A contemplação de Gil
Em entrevista recente a Marília Gabriela, o cantor e compositor Gilberto Gil disse que, aos 70 anos, tem se aproximado mais do estado contemplativo da vida. A sua afirmação foi uma resposta à pergunta da apresentadora sobre como ele via a sua trajetória de sucesso como artista e como ele se vê hoje.
Ao explicar o que seria esse estado contemplativo, Gil ressaltou que ele era proveniente das suas constantes meditações, que o aproximam da necessidade de quietude e de observação de si mesmo e do mundo. O compositor baiano mencionou que esse tipo de contemplação ficou mais forte em sua vida antes mesmo de completar 50 anos.
Ainda na casa dos 40, Gil compôs, em 1980, uma de suas canções mais marcantes; a meu ver, um prenúncio desse seu estado contemplativo na atual fase septuagenária. Sucesso absoluto na voz de Elis Regina, “Se eu quiser falar com Deus” é um convite à meditação e, ao mesmo tempo, à contemplação (principalmente à que olhamos para dentro antes de almejar o mundo exterior).

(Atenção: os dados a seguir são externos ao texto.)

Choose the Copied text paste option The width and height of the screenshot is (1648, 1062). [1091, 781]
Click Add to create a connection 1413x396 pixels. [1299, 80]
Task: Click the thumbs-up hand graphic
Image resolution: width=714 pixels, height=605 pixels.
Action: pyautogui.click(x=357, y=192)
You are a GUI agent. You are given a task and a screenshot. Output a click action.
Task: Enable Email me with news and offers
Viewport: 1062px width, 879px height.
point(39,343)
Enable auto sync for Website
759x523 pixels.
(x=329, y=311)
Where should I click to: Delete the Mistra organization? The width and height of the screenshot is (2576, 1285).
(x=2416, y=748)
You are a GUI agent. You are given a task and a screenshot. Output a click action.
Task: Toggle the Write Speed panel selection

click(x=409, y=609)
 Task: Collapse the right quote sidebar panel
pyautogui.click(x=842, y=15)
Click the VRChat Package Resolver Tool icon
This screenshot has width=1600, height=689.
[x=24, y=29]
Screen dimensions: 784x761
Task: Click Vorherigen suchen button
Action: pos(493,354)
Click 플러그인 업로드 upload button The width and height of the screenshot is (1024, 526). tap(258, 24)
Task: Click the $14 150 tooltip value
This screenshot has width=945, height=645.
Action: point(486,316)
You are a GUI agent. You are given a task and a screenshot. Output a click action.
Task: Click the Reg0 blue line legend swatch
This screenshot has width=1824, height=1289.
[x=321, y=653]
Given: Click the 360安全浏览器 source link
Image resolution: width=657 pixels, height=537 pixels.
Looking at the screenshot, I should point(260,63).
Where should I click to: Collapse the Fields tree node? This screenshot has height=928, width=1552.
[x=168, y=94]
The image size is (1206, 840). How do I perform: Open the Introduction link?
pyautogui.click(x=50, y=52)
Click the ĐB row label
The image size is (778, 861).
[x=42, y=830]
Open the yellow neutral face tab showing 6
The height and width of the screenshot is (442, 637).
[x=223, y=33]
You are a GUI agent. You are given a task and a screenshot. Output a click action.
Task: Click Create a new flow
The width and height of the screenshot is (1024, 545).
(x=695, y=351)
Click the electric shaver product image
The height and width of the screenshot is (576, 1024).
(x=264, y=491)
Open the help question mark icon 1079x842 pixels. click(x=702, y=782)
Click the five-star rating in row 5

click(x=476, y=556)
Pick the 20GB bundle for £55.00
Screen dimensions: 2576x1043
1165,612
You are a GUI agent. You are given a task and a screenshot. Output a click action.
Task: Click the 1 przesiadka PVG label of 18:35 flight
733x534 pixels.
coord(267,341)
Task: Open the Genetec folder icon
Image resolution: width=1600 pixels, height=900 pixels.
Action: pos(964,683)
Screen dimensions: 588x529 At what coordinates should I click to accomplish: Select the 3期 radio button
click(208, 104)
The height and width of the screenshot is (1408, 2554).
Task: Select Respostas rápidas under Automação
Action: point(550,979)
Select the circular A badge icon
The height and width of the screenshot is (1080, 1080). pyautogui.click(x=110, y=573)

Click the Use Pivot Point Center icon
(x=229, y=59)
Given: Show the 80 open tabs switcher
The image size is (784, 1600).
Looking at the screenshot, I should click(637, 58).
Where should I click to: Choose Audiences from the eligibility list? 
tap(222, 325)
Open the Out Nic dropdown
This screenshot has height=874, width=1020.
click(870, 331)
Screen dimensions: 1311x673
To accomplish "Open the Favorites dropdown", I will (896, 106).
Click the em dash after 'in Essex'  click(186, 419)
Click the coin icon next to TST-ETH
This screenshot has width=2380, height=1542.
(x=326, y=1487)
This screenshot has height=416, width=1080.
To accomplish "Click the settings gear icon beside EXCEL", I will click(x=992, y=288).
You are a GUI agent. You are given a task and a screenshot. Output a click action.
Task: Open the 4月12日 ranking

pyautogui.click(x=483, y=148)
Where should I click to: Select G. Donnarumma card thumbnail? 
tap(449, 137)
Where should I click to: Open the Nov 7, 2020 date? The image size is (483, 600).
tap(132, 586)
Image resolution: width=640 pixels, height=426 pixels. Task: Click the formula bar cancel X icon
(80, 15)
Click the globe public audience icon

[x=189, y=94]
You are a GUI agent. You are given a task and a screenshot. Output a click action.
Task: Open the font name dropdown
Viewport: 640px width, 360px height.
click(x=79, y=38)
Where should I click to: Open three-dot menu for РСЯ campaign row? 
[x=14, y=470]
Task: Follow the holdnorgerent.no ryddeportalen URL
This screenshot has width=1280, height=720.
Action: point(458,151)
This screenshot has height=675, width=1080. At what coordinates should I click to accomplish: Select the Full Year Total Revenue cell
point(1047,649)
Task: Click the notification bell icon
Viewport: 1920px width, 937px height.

“Se eu quiser falar com Deus / tenho que ficar a sós / tenho que apagar a luz / tenho que calar a voz / tenho que encontrar a paz / tenho que folgar os nós dos sapatos, da gravata, dos desejos, dos receios / tenho que esquecer a data / tenho que perder a conta / tenho que ter mãos vazias / ter a alma e o corpo nus (...)”.
Quantas vezes, ao longo da vida, fizemos algo que chegasse perto do que escreve Gil nesse primeiro trecho da canção? A verdade é que, por não estarem normalmente dispostos a fazer nada disso, os adultos sequer conseguem abrir o canal que leva ao Divino que há em si mesmos; sequer se propõem a começar procurando-o no espelho. Se realmente somos fagulhas de Deus, então a melhor forma de oração é o claro reconhecimento desta condição. Ela é a partida e a chegada para a solução de todos os problemas (inventados ou não).
"(...) Se eu quiser falar com Deus / tenho que aceitar a dor / tenho que comer o pão que o diabo amassou / tenho que virar um cão / tenho que lamber o chão dos palácios, dos castelos suntuosos do meu sonho / tenho que me ver tristonho / tenho que me achar medonho / e apesar de um mal tamanho alegrar meu coração (...)”.
Por que duvidar de que todos os sofrimentos vividos desde os primórdios da humanidade já foram mais do que suficientes para se entender que eles são apenas um caminho que precisa ter fim? Em pleno terceiro milênio da era cristã, após centenas de milhares de histórias repetidas, como não conhecer a fórmula capaz de acabar com a tristeza das pessoas? Uma fórmula de muitas implicações e esforços, mas a única opção em se tratando do sentido essencial de nossa passagem por esta existência.
"(...) Se eu quiser falar com Deus / tenho que me aventurar / tenho que subir aos céus sem cordas pra segurar / tenho que dizer adeus / dar as costas, caminhar decidido pela estrada que ao findar vai dar em nada do que eu pensava encontrar.”
Em minhas próprias meditações, tão cheias de inquietudes e angústias, penso (muito mais do que sinto) que o estado contemplativo que Gil mencionou na entrevista é uma conquista acessível. Não fácil, é bom que se diga, mas acessível. O “subir aos céus sem cordas pra segurar” talvez seja o xis da questão. Somos seres espirituais que, na complexa trama da sociabilidade, caíram na própria armadilha das amarras materiais.